Tensorate: The Black Tides of Heaven – J.Y. Yang
Mokoya and Akeha, the twin children of the Protector, were sold to the Grand Monastery as children. While Mokoya developed her strange prophetic gift, Akeha was always the one who could see the strings that moved adults to action. While his sister received visions of what would be, Akeha realized what could be. What’s more, he saw the sickness at the heart of his mother’s Protectorate.
A rebellion is growing. The Machinists discover new levers to move the world every day, while the Tensors fight to put them down and preserve the power of the state. Unwilling to continue to play a pawn in his mother’s twisted schemes, Akeha leaves the Tensorate behind and falls in with the rebels. But every step Akeha takes towards the Machinists is a step away from his sister Mokoya. Can Akeha find peace without shattering the bond he shares with his twin sister?

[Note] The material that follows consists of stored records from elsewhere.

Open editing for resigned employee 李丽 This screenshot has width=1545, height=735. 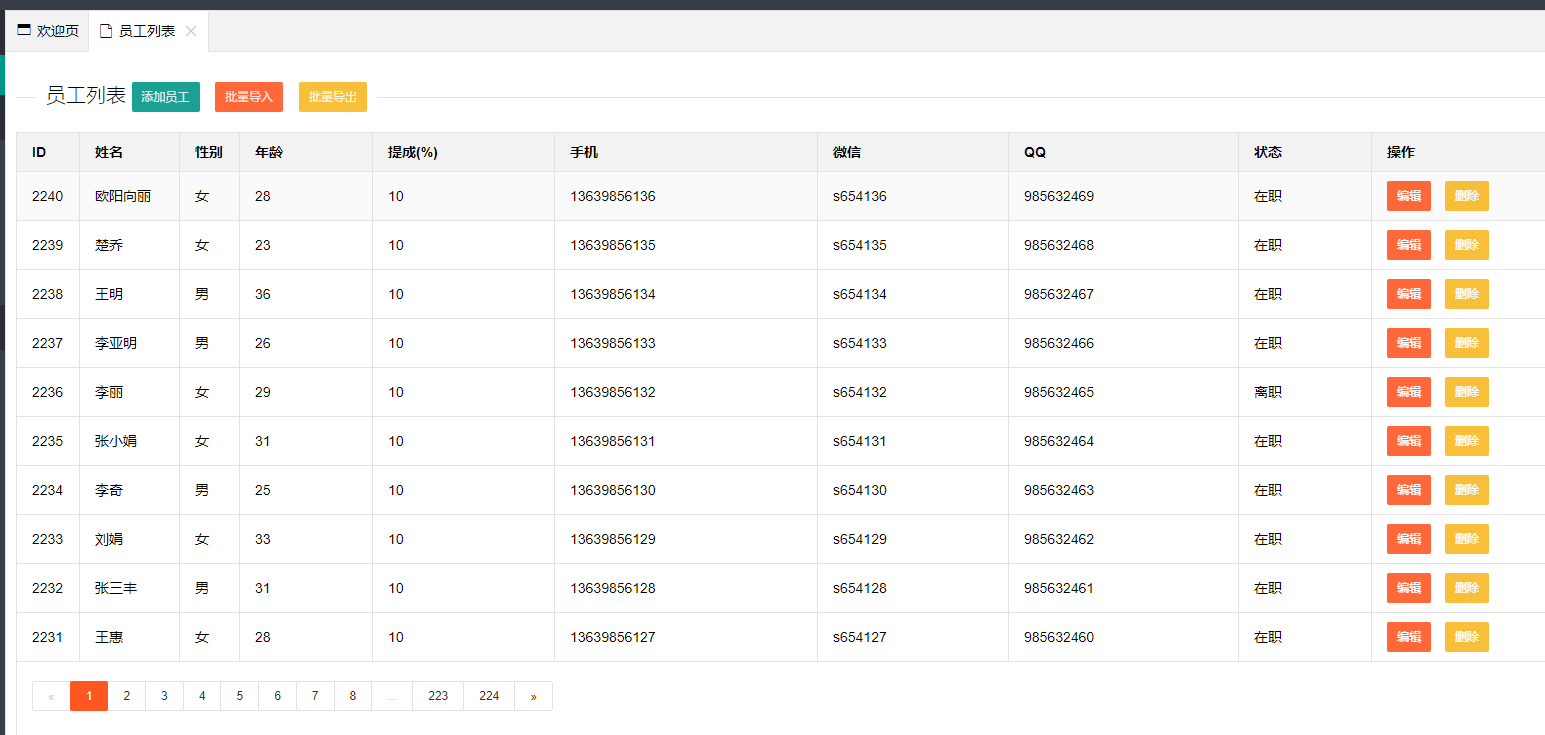(1408, 392)
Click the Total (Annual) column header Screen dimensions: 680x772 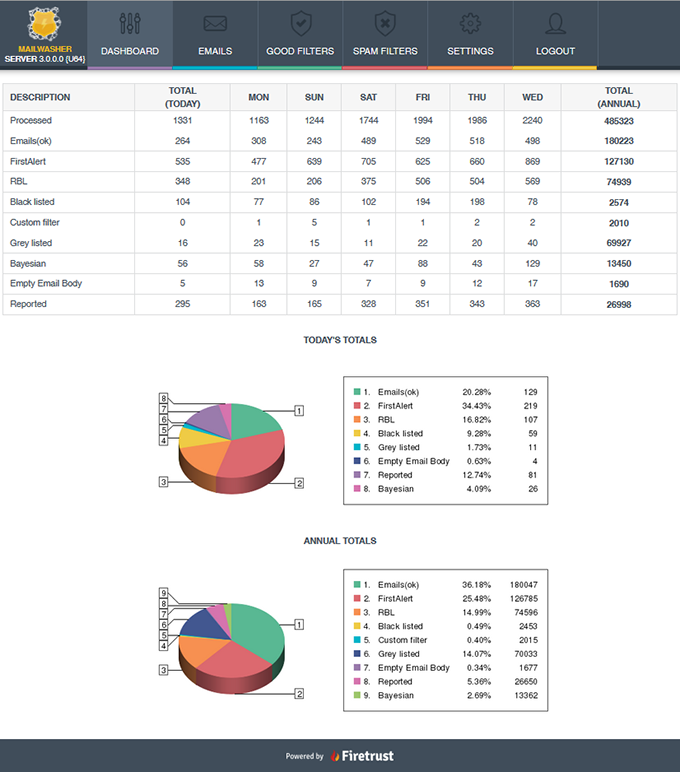(619, 97)
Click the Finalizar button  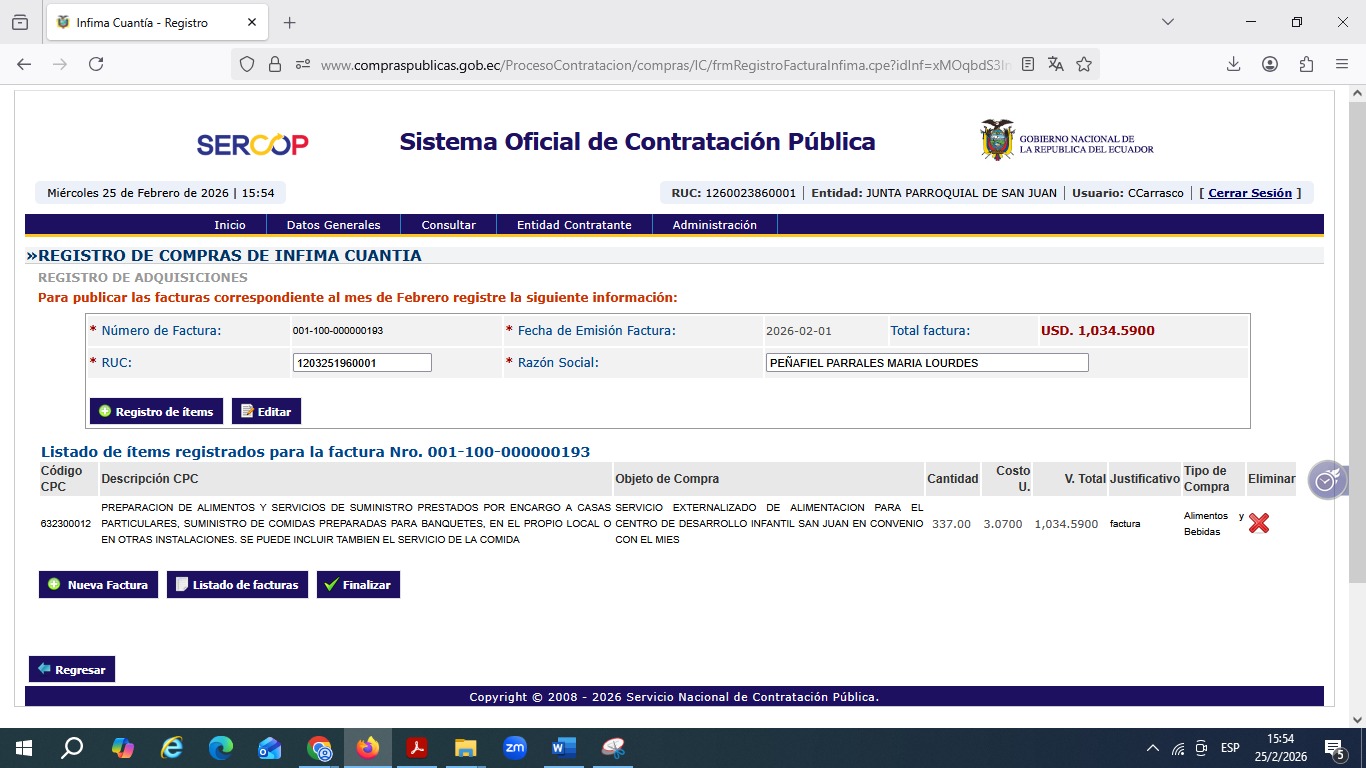tap(358, 585)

I read this because the cover, by Yuko Shimizu, is really cool. Also the reviews are mostly 5 or 4 stars. My reaction echoes that of those who gave fewer stars.
This is a highly original novella that presented a world that works on nature magic to power technology, where people are genderless until they confirm their chosen gender and where matriarchy is the norm. The story follows the twins, Mokoya and Akeha from childhood, teens to adulthood. The twins were sent to a monastery as bargaining chips by their mother, the Protector. They learned to use the Slack, the magic system of the Tensorate world, which is probably similar to qi. Mokoya then revealed her prophetic gift and the twins were soon returned to the Protectorate palace. When they were almost 17, Mokoya confirmed she was a girl and the issue of gender identity was explored.This is the part of the story that was interesting and well-developed.
The second half of the story follows Akeha as he struck out on his own and got entangled with the Machinists. Here, things happened but I didn’t really care much about them because they just sort of happened and not elaborated upon. Generally, I felt the story had a lot of interesting ideas and plot threads but lacked details or follow up. I love the authenticity of having an Asian author create an Asian-based world and this book could have been up there with the great ones had the entire Tensorate world been more fleshed out.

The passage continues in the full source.